Gabon : la France ne doit pas reconnaître la « victoire » d’Ali Bongo
Ce dimanche 2 octobre, le Gabon s’est doté d’un nouveau gouvernement. Sa constitution rapide, tout comme l’investiture précipitée d’Ali Bongo après la confirmation de sa « victoire » par la Cour constitutionnelle malgré d’« évidentes anomalies » relevées par l’opposition et la Mission d’observation électorale (MOE) de l’Union européenne (UE), marquent la volonté d’enterrer rapidement les controverses liées à l’élection présidentielle et la crise grave qui s’en est suivie.
L’opposition, pourtant, ne faiblit pas. Au vu des très graves exactions dont s’est rendu coupable le gouvernement gabonais sur ses populations, Europe Ecologie Les Verts (EELV) s’indigne de la réaction ambiguë de la France depuis le début de la crise. EELV dénonce tant le silence persistant de François Hollande que les récentes déclarations du Ministre des Affaires étrangères, Jean-Marc Ayrault.
Alors que la MOE est l’objet de graves attaques de la part des autorités gabonaises, EELV craint que le peuple gabonais, qui a déjà payé un lourd tribut au coup de force électoral de M.Ali Bongo, ne se sente trahi par la communauté internationale. Car la réalité est glaçante : des dizaines de morts et de disparitions sont à déplorer, les geôles gabonaises regorgent de prisonniers politiques détenus dans des conditions préoccupantes et indignes. Parmi eux, on trouve aussi bien des acteurs politiques comme l’ancien député Bertrand Zibi Abeghé et Firmin Ollo Obiang, que des leaders syndicaux à l’instar de Roger Ondo Abessolo, Cyrlin Koumba Mba Essiane ou de simples citoyens comme Landry Amiang et Rodney Ekorezok.

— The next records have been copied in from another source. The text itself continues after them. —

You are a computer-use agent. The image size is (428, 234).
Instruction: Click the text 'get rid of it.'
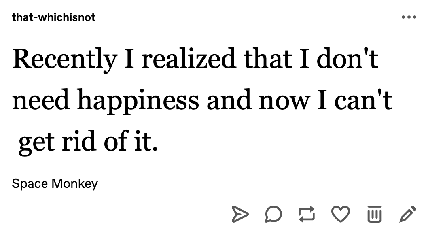pos(88,142)
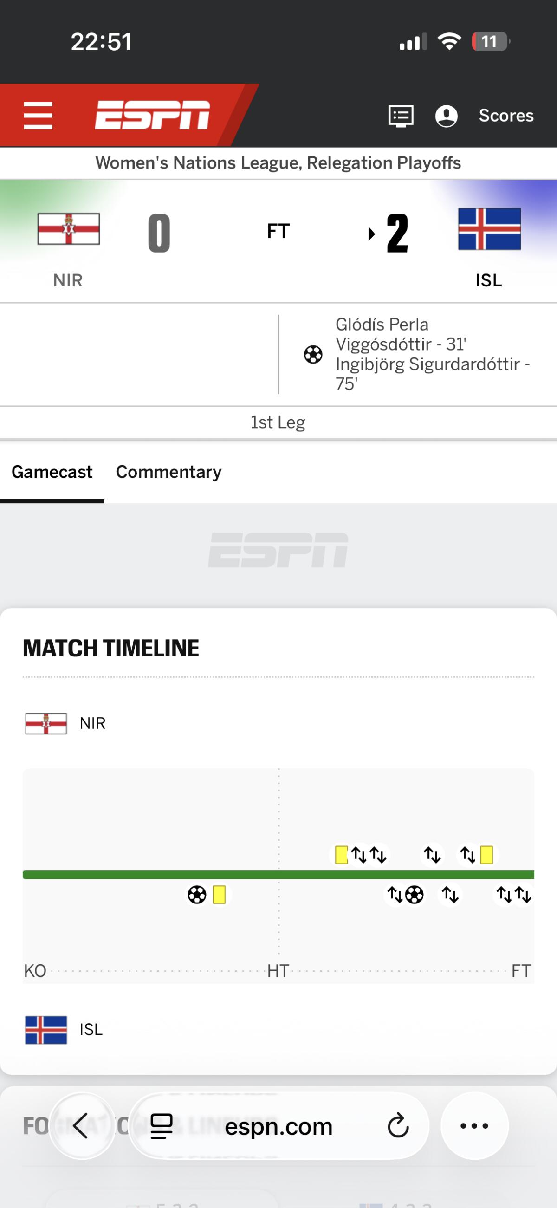This screenshot has width=557, height=1208.
Task: Tap the Safari back arrow
Action: [82, 1125]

EELV a dénoncé des agissements similaires lors des élections présidentielles de cette année à Djibouti, au Tchad ou au Congo-Brazzaville. Des situations lors desquelles la communauté internationale a failli et qui constituent un encouragement pour toutes les dictatures du continent à continuer de s’imposer à leurs peuples, y compris par la force.

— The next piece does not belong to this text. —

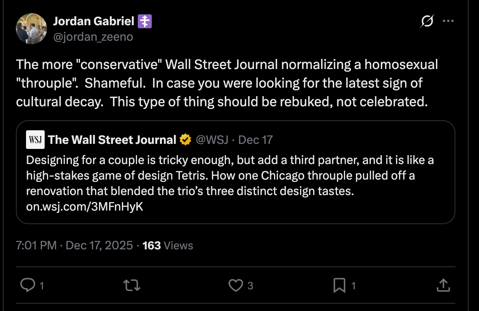The width and height of the screenshot is (479, 311).
Task: Click Jordan Gabriel's display name
Action: (94, 21)
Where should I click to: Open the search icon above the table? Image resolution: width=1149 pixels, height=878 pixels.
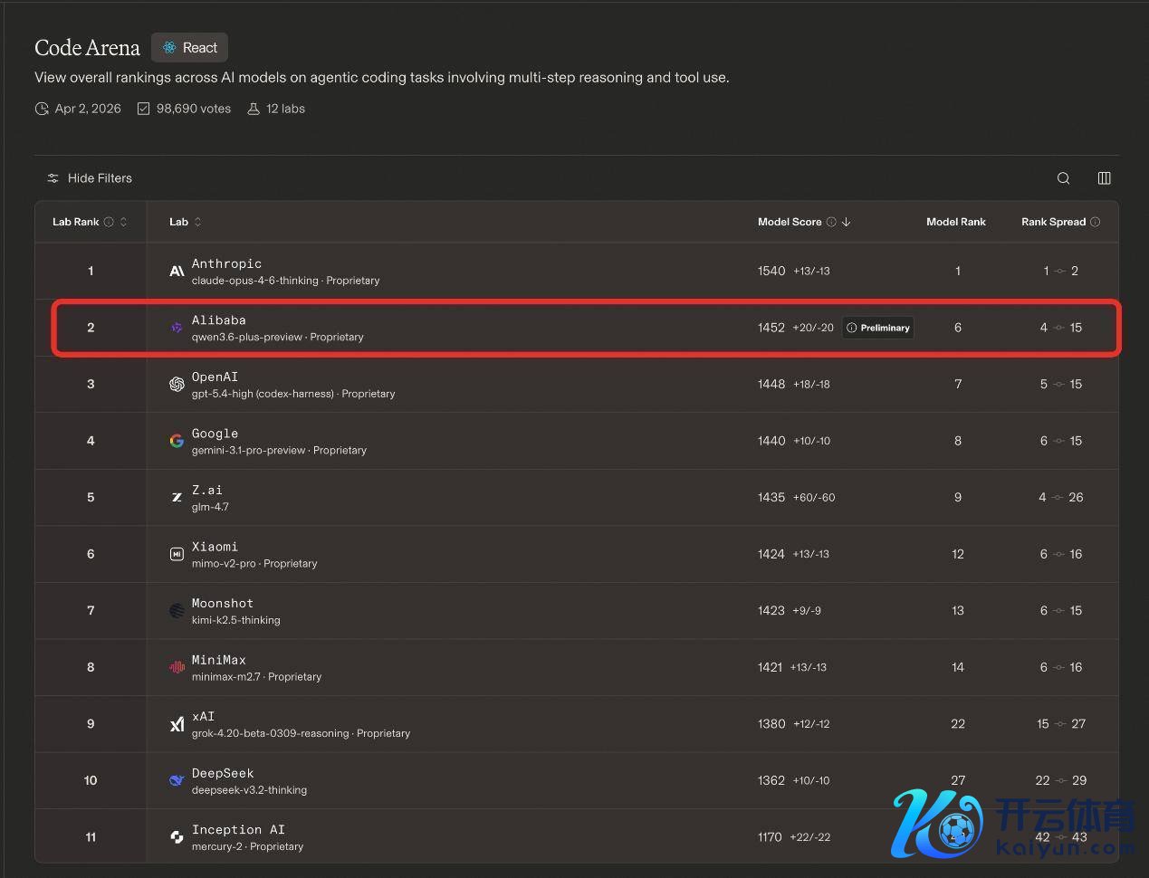click(x=1063, y=178)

La France peut encore contribuer positivement à une sortie de crise au Gabon. C’est pourquoi EELV exhorte le gouvernement français à ne pas reconnaître l’élection d’Ali Bongo, à le pousser à libérer tous les prisonniers politiques et à mettre fin aux atteintes aux libertés publiques et civiles.
La France doit déposer une résolution au Conseil des droits de l’Homme de l’ONU afin de missionner une enquête internationale sur les violentes répressions. Elle doit aussi soutenir le travail de la Cour pénale internationale dans le cadre de la saisine dont elle fait l’objet.
La France doit réviser sa coopération militaire : les forces de répression du pouvoir gabonais, notamment la garde présidentielle qui est l’auteur des principales violences post-électorales, comprennent encore un grand nombre de coopérants français.
La France doit œuvrer au sein de l’UE afin que celle-ci prenne des sanctions ciblées, notamment des restrictions en matière de déplacements et un gel des avoirs des principaux responsables des violences. EELV demande également à l’UE de lancer une procédure de consultation au titre de l’article 96 de l’accord de Cotonou, comme prévu en cas de violations des droits humains, des principes démocratiques et de l’Etat de droit
Il est temps que la France révise ses relations avec les pays africains : trop souvent elles consistent encore à soutenir des dictateurs au détriment des peuples afin de préserver ses intérêts et ceux de certains grands groupes.
La France contribue ainsi à affaiblir les tenants de la lutte pacifique et démocratique et prend le risque d’alimenter instabilité et insécurité, engendrant des conséquences qui ne manqueront pas de se faire ressentir jusque chez nous.
Seule une Afrique démocratique et apaisée, dans laquelle les ressources économiques et naturelles sont gérées de manière durable et responsable dans l’intérêt des populations, sera un partenaire fiable et stable pour la France et l’Europe.